Aker, the largest shareholder of the Company through its subsidiary Aker Capital
AS, which owns 108,066,832 Shares, representing 61.65 per cent of the
outstanding Shares in the Company, has irrevocably undertaken to accept the
Offer on the first day of the offer period. In addition, the Offeror has
received pre-commitments from all members of the Company’s Board and executive
management who hold shares in the Company, as well as certain other related
parties, together holding approx. 2.02 per cent of the Company’s shares, in
which they have irrevocably undertaken to accept the Offer on the last day of
the acceptance period for the Offer, however so that the undertakings may be
revoked if the Board has amended or withdrawn its recommendation of the Offer.
FPSO Price Adjustment
The Company and Aker Energy AS (“Aker Energy”) has for some time been in
dialogue regarding the sale of the FPSO to Aker Energy for the use in
development and commercialization of the Deepwater Tano Cape Three Points block
offshore Ghana.

**Work instructions**
1) In the offer excerpt, what percentage of the Company's outstanding Shares do the Shares owned by Aker Capital AS represent?
2) Say whether each statement agrees with the offer excerpt, answering yes or no and quoting the words that decide it: (a) Aker has undertaken to accept the Offer on the last day of the acceptance period. (b) The pre-commitments from Board members and executive management may be revoked if the Board withdraws its recommendation of the Offer. (c) The FPSO sale under discussion concerns a block offshore Ghana.

**Given data**
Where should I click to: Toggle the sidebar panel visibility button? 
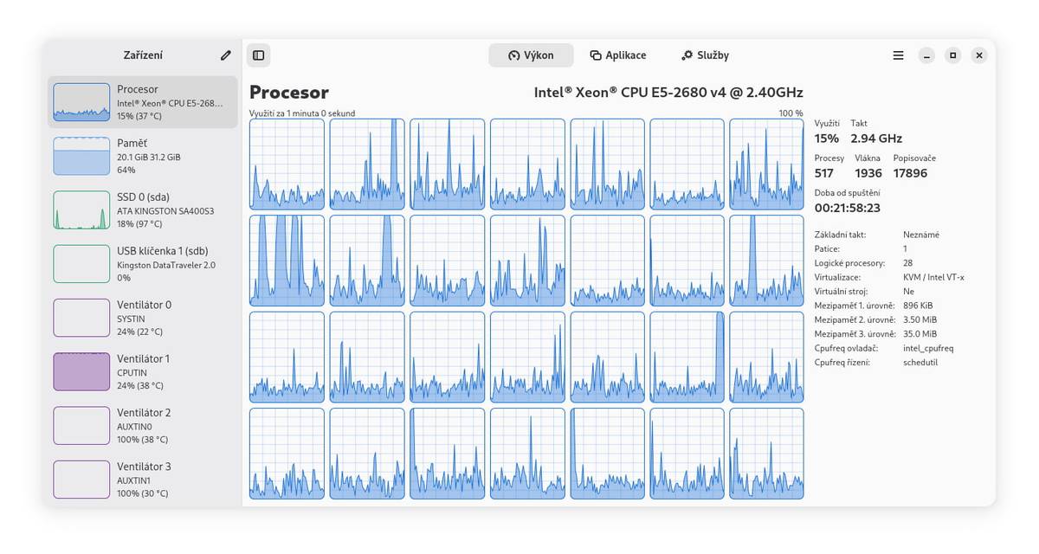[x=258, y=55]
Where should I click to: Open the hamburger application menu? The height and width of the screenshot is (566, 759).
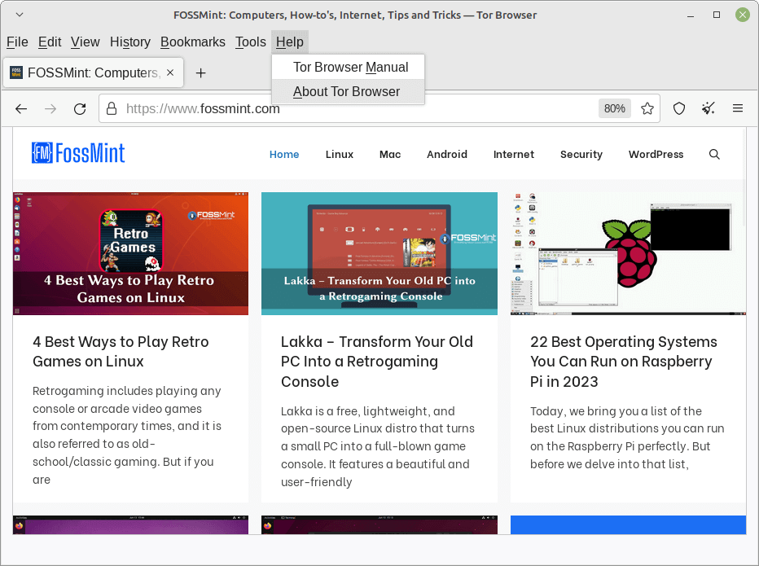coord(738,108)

**Correct answers**
1) 61.65 per cent

2)
(a) No: "has irrevocably undertaken to accept the Offer on the first day of the offer period"
(b) Yes: "the undertakings may be revoked if the Board has amended or withdrawn its recommendation of the Offer"
(c) Yes: "the Deepwater Tano Cape Three Points block offshore Ghana"